Sylla’s head had snapped around.

“He understands to shoot,” he told Quent.

“Can I rely on that, Mr. Sylla?” Quent met the lutroid’s yellow stare.

“Accelerating on the same line,” Svensk announced. “Dismal.”

“Got it!” Pomeroy shouted. “Secure locks—but there isn’t time. Up, you bastards! Up!”

“How long before he cuts their line of sight, Mr. Svensk?”

“This detestable—at ground level, maximum two minutes. Much too close. They’re bound to spot him.”

“Over to me on manual, Mr. Sylla,” said Quent. “If you can get to the wrecking lasers it’ll help the display. Ready, Mr. Morgan?”

The lutroid shot over him and down the shaft.

“Stay braced and warn Appleby!” Quent yelled after him, coding for drive. “If Imray can hit what he shoots at, this’ll distract them. If not—”

He rammed home the lever and they pitched in their webs. As the screens faded out the planet bloomed up and swirled crazily.

“We’re in their sensors now,” gasped Svensk. “I believe—”

“They’re lifting.” Pomeroy was plastered on his board. “They see us.”

Quent bent the
Rosenkrantz
into an atmosphere-grazing turn. Pomeroy was struggling to move a switch. The bridge filled with Drake voices, reverberating lashback. A siren honked.

The voder cut off. For a flash Quent thought his eardrums had gone but as acceleration topped out he heard the others fill their lungs.
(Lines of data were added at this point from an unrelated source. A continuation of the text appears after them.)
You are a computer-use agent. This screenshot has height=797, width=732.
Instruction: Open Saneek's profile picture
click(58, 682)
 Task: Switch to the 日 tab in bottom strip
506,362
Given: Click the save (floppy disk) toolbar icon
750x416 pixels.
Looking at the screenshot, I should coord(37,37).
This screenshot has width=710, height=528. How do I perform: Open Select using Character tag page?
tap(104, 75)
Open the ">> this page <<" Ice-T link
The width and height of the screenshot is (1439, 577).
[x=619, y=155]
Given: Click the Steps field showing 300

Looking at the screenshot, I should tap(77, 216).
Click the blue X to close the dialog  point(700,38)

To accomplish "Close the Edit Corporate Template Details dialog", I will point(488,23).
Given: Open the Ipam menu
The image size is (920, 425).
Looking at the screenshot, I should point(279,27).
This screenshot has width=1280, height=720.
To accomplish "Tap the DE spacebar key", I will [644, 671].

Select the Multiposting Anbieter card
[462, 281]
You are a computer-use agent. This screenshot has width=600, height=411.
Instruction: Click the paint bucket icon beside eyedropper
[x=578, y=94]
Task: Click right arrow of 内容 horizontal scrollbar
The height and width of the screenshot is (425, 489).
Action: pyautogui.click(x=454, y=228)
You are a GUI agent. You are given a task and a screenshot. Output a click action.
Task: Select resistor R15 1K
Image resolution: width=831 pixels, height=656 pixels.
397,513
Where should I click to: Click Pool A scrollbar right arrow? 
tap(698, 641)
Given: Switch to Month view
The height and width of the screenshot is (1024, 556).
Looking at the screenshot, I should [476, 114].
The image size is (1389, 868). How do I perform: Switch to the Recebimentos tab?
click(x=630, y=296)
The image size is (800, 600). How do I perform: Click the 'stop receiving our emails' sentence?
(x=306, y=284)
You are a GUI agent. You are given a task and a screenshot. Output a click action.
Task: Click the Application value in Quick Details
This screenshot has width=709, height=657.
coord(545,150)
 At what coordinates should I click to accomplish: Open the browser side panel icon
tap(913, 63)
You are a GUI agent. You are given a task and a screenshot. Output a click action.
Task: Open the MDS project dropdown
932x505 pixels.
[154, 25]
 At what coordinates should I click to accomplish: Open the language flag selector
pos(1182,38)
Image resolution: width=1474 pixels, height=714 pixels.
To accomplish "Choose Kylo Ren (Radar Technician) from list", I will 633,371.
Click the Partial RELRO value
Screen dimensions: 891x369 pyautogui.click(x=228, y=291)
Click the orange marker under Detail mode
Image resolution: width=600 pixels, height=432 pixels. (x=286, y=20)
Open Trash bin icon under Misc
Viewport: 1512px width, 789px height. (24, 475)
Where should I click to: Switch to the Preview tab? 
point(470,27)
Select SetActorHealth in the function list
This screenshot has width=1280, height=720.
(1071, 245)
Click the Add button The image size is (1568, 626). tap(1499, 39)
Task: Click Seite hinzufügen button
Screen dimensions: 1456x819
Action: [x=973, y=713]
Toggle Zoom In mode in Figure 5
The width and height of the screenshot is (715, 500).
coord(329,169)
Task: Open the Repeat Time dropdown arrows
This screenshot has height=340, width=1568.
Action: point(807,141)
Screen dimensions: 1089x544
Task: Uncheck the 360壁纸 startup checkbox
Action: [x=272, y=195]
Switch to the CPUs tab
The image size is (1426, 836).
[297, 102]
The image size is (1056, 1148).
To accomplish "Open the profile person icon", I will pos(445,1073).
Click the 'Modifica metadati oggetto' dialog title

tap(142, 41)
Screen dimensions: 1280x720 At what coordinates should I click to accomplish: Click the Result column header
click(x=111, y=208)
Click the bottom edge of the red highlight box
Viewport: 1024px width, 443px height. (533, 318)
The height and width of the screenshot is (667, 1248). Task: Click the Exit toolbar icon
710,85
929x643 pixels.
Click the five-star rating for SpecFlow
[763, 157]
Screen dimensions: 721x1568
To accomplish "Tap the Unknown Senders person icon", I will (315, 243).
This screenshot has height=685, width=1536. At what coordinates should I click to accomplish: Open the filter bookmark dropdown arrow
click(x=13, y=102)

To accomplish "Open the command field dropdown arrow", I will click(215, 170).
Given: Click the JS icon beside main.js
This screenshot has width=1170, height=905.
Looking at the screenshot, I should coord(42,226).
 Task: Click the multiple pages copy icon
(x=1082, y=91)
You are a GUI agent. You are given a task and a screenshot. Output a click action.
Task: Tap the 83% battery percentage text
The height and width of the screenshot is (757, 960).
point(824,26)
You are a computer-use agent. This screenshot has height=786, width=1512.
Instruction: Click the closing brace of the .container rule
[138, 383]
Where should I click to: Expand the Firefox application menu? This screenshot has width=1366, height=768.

“Their shield does appear to have collapsed,” said Svensk. “I can’t be positive in this—*

“He got ‘em” Pomeroy yelled. “Power’s gone! Wait—they’re coming back on emergency. Listen to ‘em cry!”

Noises blared from the Drake ship.

“Where’s Imray?” Quent threw in the retros and they pitched again. Sylla came scrambling out of the shaft, hanging onto Imray’s chair.

“Where is he?”

“I can’t at the moment,” Svensk protested. “The resultants—”

“Listen.” Pomeroy tuned the uproar to ululating wails. “The Denebian national anthem.” He flopped back in his seat, grinning. “Might as well go get him—that ship’s dead in the dirt. He cracked one up their landleg socket while they were gawking at us. Must have been bloody under ‘em!”

Quent jolted to a thump on his back. Sylla climbed down, grinning. Svensk arched his neck—his bony beak was not adapted for expression.

“Is he all right?” called Appleby’s voice. “I fixed some hot jam truffles.”

“So that was the anomaly,” said Svensk. “Incredible. The nutritive drive of the Human female.”

“Bloody good, too,” said Pomeroy. He jerked to his board. “Holy Space—”

“What is it?”

“The
Jasper
just hailed us,” he told them. “She’s coming by. Five minutes earlier and we’d all been up the pipe.”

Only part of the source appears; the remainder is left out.